▶ [The problem]: In the abstract below on ground-glass burden in neuroendocrine cell hyperplasia of infancy, in how many NEHI subjects did ground-glass opacity preferentially involve the right middle lobe and lingula?

▶ [Document passage]:
Ground‐glass burden as a biomarker in neuroendocrine cell hyperplasia of infancy

Background Neuroendocrine cell hyperplasia of infancy (NEHI) is a rare pediatric interstitial lung disease (ILD). Distinct chest computed tomography (CT) define its radiographic appearance—specifically, ground‐glass (GG) opacities most prominent in the right middle lobe (RML) and lingula. We sought to quantitatively validate this description and correlate radiologic findings with clinical presentation. Methods Twenty‐one children with NEHI were identified retrospectively, alongside 10 age‐matched controls without lung disease. Clinical histories were reviewed for NEHI subjects. Semiautomated image analysis was used to measure lung volume and density. A patient‐specific Hounsfield unit threshold defining GG was developed to quantify GG and assess its distribution in each subject. Results NEHI subjects had more GG than controls (37.9 ± 11.3% vs 14.0 ± 2.7%, P  < 0.0001). The proportion of GG in the RML and lingula was greater in NEHI patients compared to controls (1.43 ± 0.37 vs 0.45 ± 0.21, P  < 0.0001). GG preferentially involved the RML and lingula in 20/21 NEHI subjects. There was more GG distribution in NEHI subjects who were prescribed continuous oxygen compared with those using only nocturnal oxygen (45.7 ± 8.9% vs 29.3 ± 6.1%, P  = 0.003). Conclusions We confirm the previously reported finding that most patients with childhood ILD and a distinctive pattern of GG distribution on CT scan are likely to have NEHI. The amount of GG may be a biomarker for severity of respiratory disease.

▶ [Data for analysis]:
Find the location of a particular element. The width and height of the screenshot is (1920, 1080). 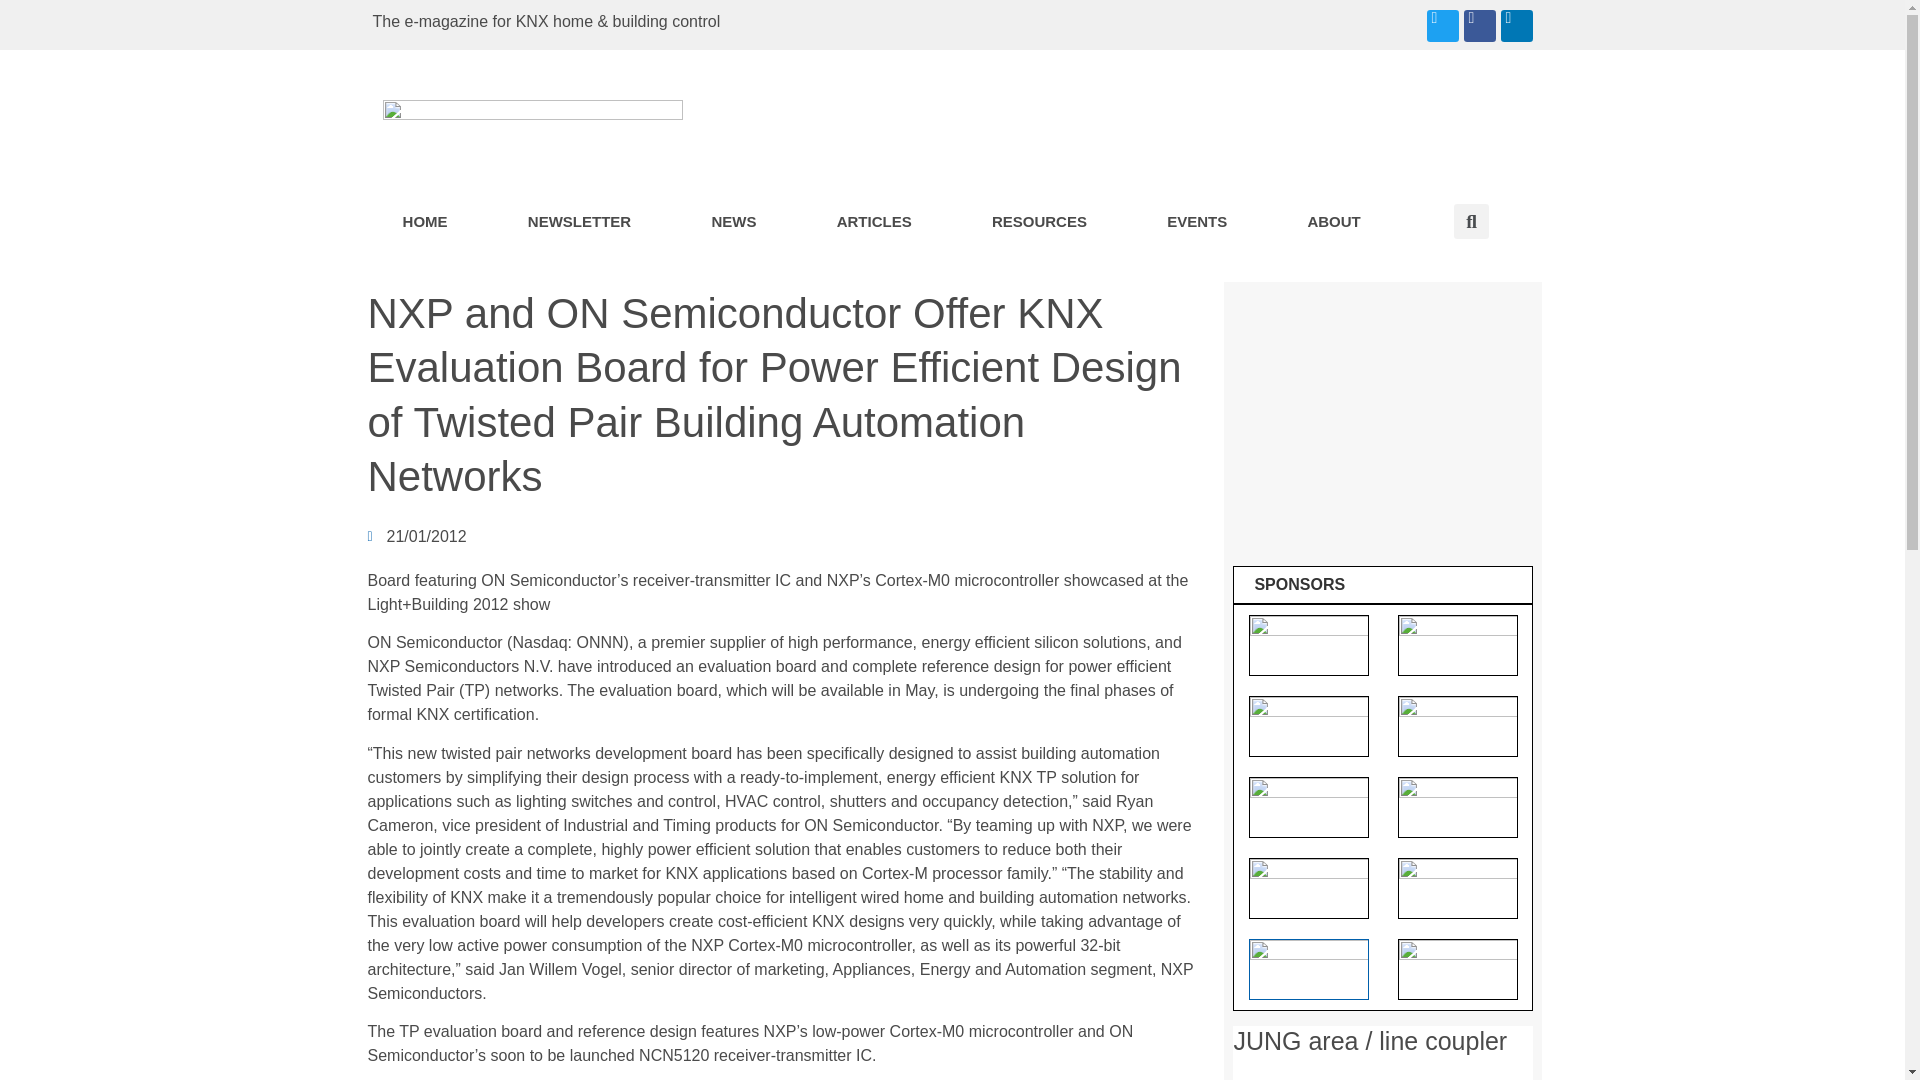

* * *

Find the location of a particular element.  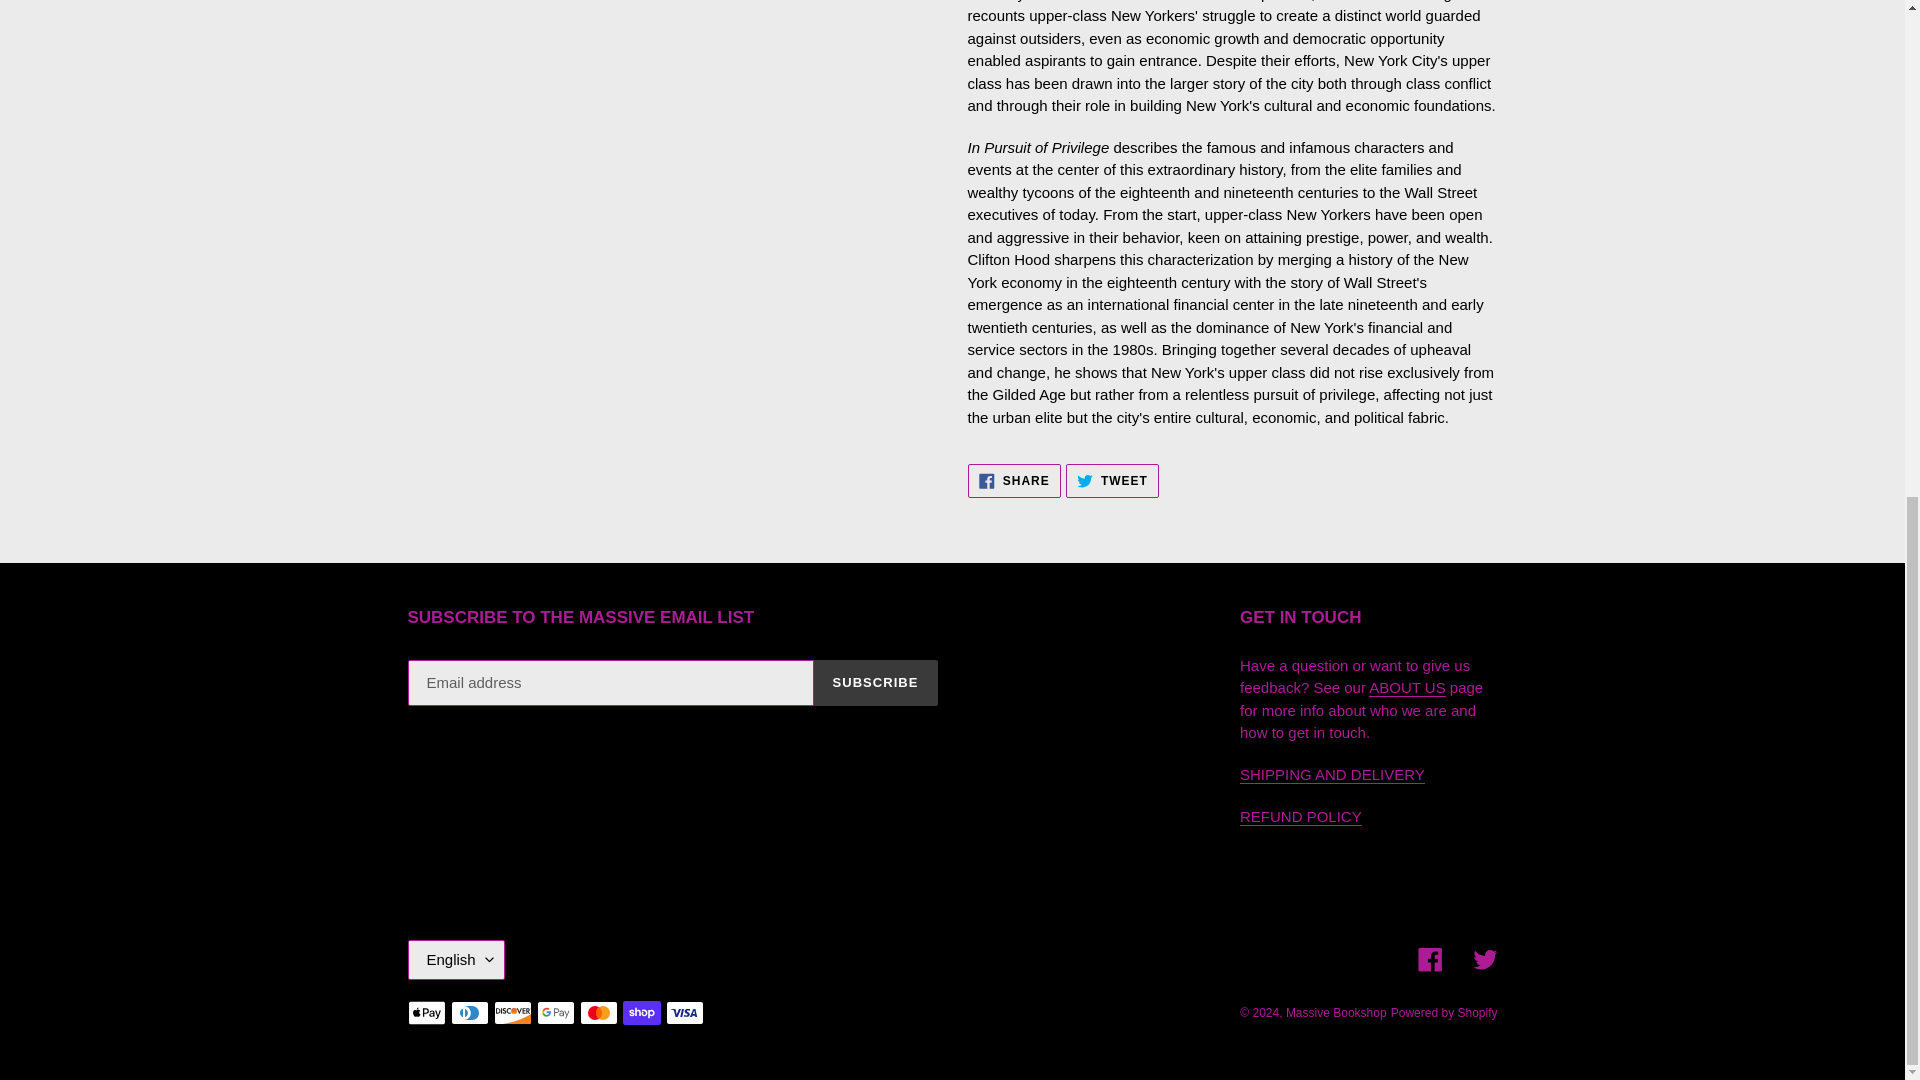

...

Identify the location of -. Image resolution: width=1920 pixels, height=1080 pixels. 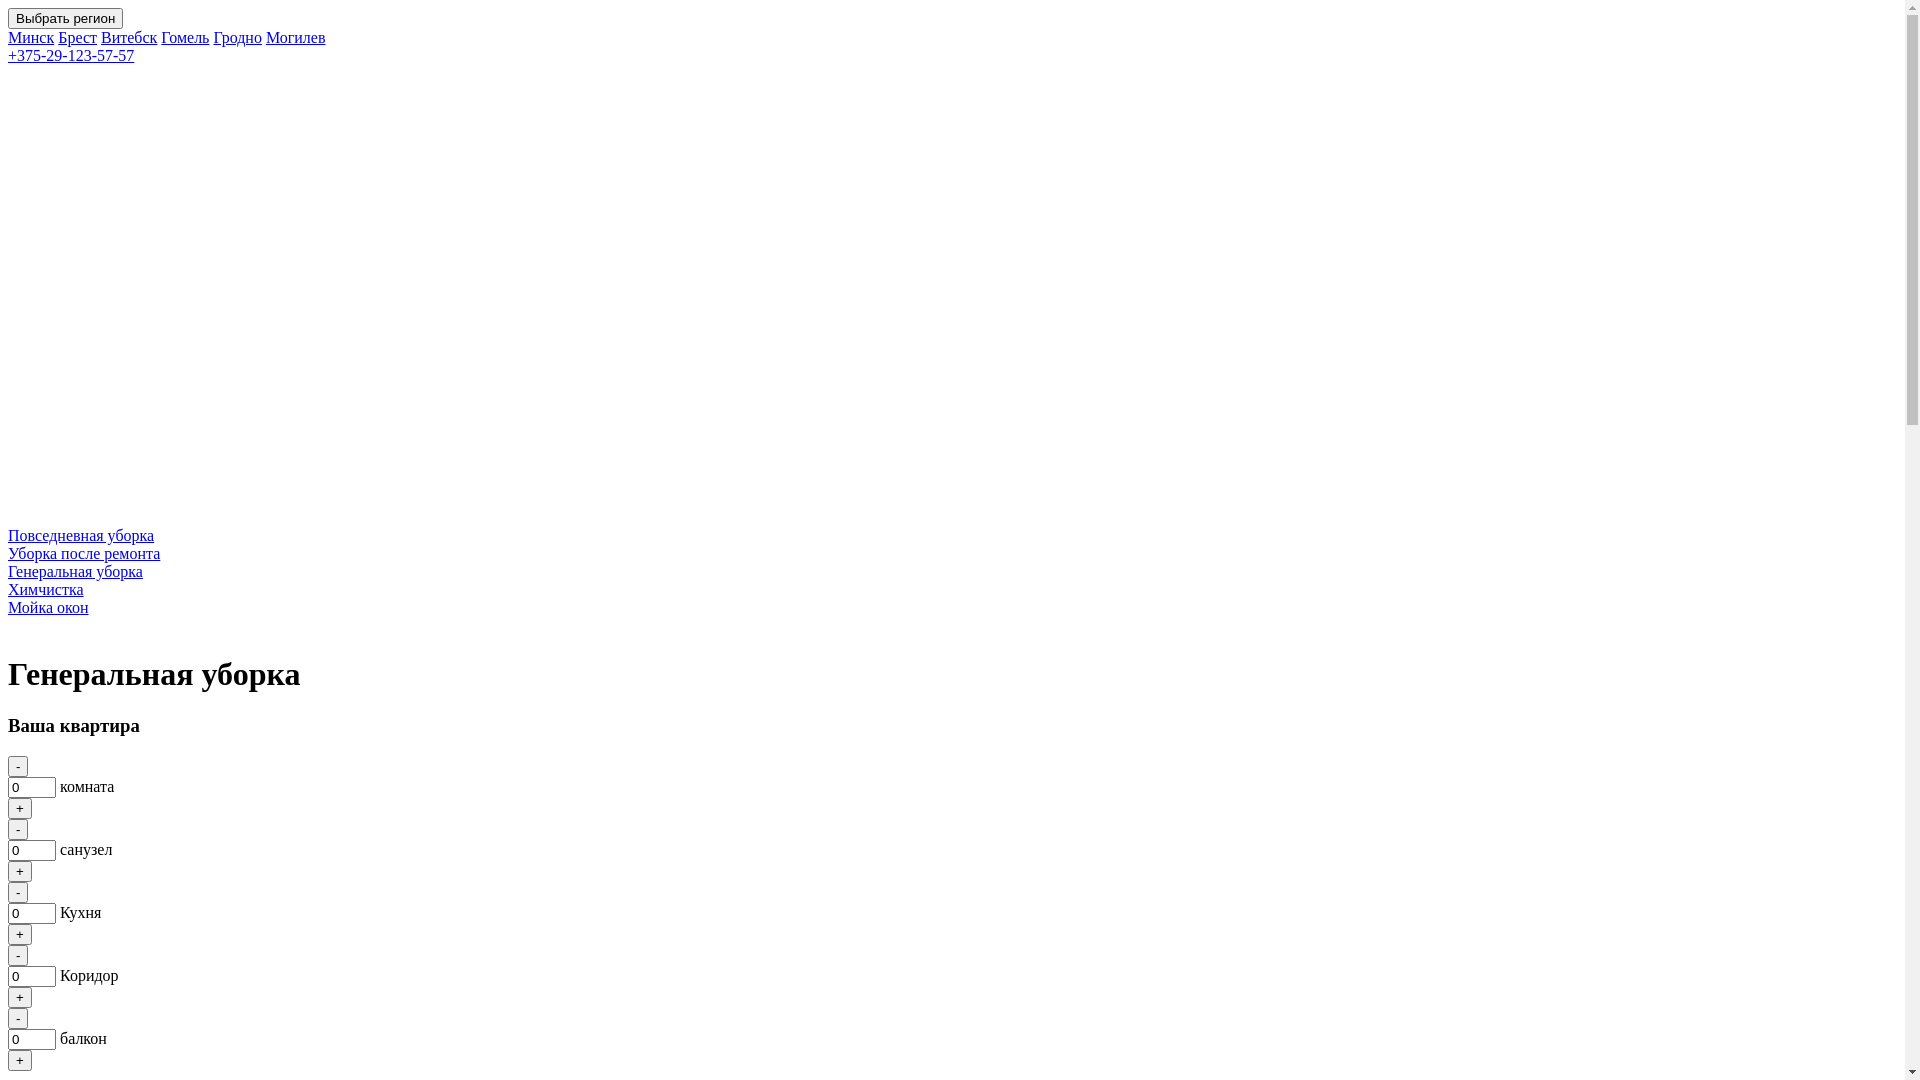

▶ [Answer section]: 20 of the 21 NEHI subjects.